> ASSIGNED TASK: Quote the records below word for word, please, from the very first line through the one that contains "Pinterest (289, 2334)", and nothing beyond it.

> MATERIAL FOR THIS TASK:

[Start of Attachment]

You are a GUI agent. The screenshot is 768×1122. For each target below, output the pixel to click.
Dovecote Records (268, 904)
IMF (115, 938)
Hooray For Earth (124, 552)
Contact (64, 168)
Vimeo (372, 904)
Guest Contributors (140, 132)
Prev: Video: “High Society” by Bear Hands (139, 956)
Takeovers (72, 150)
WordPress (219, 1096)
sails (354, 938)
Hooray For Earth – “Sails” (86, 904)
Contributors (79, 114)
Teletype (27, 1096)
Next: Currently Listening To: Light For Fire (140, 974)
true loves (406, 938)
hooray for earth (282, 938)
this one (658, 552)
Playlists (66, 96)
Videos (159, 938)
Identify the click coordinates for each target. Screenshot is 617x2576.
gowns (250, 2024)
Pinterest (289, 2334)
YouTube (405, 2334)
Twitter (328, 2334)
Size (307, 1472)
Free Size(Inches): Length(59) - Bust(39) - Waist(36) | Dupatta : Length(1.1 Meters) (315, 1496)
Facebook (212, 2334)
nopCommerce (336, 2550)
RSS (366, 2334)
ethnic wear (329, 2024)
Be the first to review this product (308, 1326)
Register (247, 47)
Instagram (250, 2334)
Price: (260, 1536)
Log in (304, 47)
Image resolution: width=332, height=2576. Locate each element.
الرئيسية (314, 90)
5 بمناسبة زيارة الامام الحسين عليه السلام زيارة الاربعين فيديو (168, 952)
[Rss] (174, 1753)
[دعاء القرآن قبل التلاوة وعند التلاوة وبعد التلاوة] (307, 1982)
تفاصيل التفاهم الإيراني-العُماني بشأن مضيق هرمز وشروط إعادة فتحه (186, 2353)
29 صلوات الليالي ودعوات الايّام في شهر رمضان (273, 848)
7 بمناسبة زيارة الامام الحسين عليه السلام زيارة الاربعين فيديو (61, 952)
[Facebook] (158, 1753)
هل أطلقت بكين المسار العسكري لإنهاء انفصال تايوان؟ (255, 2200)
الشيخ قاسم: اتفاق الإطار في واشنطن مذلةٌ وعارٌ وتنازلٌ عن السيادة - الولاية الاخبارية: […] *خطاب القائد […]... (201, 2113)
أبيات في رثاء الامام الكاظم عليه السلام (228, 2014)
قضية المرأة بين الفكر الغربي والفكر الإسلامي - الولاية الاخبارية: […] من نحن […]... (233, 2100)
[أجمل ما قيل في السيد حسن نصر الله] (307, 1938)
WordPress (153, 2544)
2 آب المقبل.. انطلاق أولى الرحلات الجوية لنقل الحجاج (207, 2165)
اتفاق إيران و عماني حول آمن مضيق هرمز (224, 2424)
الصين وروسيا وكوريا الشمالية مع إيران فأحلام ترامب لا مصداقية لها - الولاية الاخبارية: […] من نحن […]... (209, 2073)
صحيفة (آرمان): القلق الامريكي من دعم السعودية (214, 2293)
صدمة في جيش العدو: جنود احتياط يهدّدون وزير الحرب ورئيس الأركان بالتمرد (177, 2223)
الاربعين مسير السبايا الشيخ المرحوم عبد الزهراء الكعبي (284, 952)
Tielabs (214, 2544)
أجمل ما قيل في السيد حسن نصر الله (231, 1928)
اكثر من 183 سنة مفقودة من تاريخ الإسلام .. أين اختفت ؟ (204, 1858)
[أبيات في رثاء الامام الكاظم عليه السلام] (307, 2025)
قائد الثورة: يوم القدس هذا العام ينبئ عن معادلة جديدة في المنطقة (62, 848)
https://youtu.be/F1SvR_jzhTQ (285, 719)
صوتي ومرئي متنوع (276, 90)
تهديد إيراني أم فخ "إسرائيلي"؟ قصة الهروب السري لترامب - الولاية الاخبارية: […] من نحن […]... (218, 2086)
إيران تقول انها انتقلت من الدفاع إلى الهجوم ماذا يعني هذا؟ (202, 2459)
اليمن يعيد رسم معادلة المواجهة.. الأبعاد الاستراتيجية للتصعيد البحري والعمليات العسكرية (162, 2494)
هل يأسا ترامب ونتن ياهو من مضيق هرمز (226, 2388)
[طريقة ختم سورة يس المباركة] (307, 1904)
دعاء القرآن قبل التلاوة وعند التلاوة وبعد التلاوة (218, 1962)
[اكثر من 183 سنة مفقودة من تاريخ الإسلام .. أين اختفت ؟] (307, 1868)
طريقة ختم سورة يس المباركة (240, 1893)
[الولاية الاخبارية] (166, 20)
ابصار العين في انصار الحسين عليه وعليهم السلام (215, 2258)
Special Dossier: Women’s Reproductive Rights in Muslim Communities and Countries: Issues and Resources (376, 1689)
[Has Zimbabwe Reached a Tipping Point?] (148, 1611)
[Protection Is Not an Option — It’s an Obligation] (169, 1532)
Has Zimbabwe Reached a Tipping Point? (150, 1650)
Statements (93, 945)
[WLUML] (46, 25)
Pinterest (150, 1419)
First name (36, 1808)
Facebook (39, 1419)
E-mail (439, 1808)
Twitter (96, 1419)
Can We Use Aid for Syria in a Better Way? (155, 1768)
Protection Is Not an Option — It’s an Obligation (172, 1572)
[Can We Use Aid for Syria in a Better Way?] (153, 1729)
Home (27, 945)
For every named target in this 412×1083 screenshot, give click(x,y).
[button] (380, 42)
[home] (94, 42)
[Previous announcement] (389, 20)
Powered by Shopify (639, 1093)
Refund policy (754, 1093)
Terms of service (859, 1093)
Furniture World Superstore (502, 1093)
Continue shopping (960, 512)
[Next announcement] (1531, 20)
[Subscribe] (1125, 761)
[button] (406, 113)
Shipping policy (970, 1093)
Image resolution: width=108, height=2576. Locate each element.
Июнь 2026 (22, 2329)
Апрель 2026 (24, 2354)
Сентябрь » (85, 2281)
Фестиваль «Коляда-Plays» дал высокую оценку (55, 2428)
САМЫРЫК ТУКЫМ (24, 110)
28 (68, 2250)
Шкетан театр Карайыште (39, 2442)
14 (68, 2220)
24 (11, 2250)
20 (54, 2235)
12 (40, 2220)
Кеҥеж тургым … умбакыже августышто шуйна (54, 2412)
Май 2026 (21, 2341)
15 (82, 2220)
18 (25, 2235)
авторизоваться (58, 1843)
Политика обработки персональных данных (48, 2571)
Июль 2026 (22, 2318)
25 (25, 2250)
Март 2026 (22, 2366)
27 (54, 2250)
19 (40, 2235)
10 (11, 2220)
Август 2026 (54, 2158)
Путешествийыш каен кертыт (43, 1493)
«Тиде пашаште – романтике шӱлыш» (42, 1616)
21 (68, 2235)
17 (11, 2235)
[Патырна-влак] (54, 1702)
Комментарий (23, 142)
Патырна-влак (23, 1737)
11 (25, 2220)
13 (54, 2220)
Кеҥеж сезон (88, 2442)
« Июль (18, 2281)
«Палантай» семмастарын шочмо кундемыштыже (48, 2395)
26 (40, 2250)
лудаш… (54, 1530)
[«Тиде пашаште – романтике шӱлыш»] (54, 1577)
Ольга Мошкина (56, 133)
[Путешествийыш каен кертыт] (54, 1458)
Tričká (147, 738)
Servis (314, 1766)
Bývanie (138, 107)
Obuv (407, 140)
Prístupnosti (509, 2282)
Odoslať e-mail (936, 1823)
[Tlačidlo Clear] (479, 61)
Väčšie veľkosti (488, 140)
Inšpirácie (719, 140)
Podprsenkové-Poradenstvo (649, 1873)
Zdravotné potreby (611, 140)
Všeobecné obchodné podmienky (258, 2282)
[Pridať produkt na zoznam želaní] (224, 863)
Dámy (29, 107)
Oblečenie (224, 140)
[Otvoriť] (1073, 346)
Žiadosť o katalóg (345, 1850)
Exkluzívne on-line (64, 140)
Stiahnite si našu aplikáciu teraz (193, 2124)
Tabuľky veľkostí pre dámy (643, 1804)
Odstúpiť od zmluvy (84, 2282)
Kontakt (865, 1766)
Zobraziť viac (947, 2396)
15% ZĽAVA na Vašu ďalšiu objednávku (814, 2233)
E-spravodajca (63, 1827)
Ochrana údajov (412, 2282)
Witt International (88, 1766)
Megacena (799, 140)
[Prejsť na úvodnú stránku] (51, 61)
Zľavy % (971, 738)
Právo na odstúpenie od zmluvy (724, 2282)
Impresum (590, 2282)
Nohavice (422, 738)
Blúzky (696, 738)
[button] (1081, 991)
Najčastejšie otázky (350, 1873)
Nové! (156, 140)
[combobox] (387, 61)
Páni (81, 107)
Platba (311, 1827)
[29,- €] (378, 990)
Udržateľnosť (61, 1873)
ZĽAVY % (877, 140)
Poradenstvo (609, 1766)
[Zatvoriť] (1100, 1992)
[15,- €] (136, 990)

[End of Attachment]

> ANSWER FOR THE TASK:
You are a GUI agent. The screenshot is 768×1122. For each target below, output the pixel to click.
Dovecote Records (268, 904)
IMF (115, 938)
Hooray For Earth (124, 552)
Contact (64, 168)
Vimeo (372, 904)
Guest Contributors (140, 132)
Prev: Video: “High Society” by Bear Hands (139, 956)
Takeovers (72, 150)
WordPress (219, 1096)
sails (354, 938)
Hooray For Earth – “Sails” (86, 904)
Contributors (79, 114)
Teletype (27, 1096)
Next: Currently Listening To: Light For Fire (140, 974)
true loves (406, 938)
hooray for earth (282, 938)
this one (658, 552)
Playlists (66, 96)
Videos (159, 938)
Identify the click coordinates for each target. Screenshot is 617x2576.
gowns (250, 2024)
Pinterest (289, 2334)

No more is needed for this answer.